Un’attrezzatura che, prima di essere spedita in direzione Cremlino è stata testata sempre nel Bresciano: «Stiamo parlando di dieci tonnellate. Per questo il test finale è stato eseguito in una carpenteria che aveva delle gru molto potenti: abbiamo sollevato questo lastrone a mezzo metro da terra, poi è stata tolta la tensione e per tre minuti doveva stare appeso. Durante questo procedimento suonava una sirena per permettere alle persone di allontanarsi. Il test ha funzionato e a quel punto abbiamo spedito il materiale».
Lo stupore
Da quel momento in avanti i rapporti professionali con Mosca si interrompono e Maracani si dedica alla sua attività. Solo anni e anni più tardi ha capito a cosa era effettivamente servito il suo lavoro.

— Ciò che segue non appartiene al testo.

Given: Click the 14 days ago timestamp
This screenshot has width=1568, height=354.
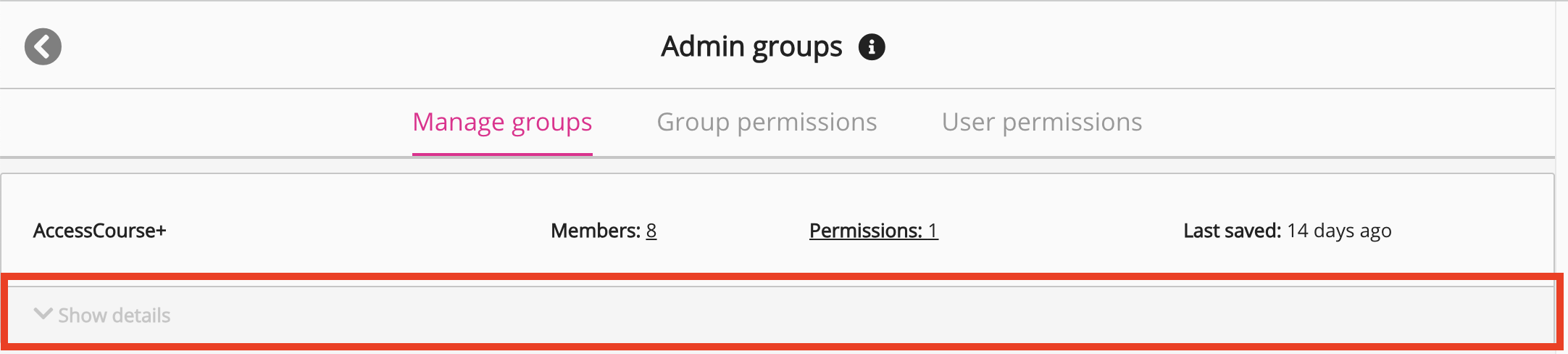Looking at the screenshot, I should tap(1339, 231).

«Mi sono accorto solo anni dopo il disastro che quel meccanismo era servito per realizzare la centrale di Chernobyl, perché le immagini dell’impianto non sono state divulgate immediatamente, anzi. La centrale era sventrata. Circa otto-dieci anni più tardi hanno fatto vedere i contenitori e solo in quel momento ho scoperto che l’attrezzatura era servita per realizzare i tubi dei reattori dell’uranio». Maracani lo ripete più volte: «Io non sapevo assolutamente che la consulenza fosse per questo, perché allora quando si vendeva qualcosa in Russia non si sapeva neppure quale fosse la destinazione finale della merce: la si inviava al deposito e la smistavano loro».
Oggi, a distanza di decenni, resta lo stupore. E un dubbio di fondo: «Non escludo a questo punto che quella stessa attrezzatura sia poi stata utilizzata per realizzare altre centrali, anche in Ucraina».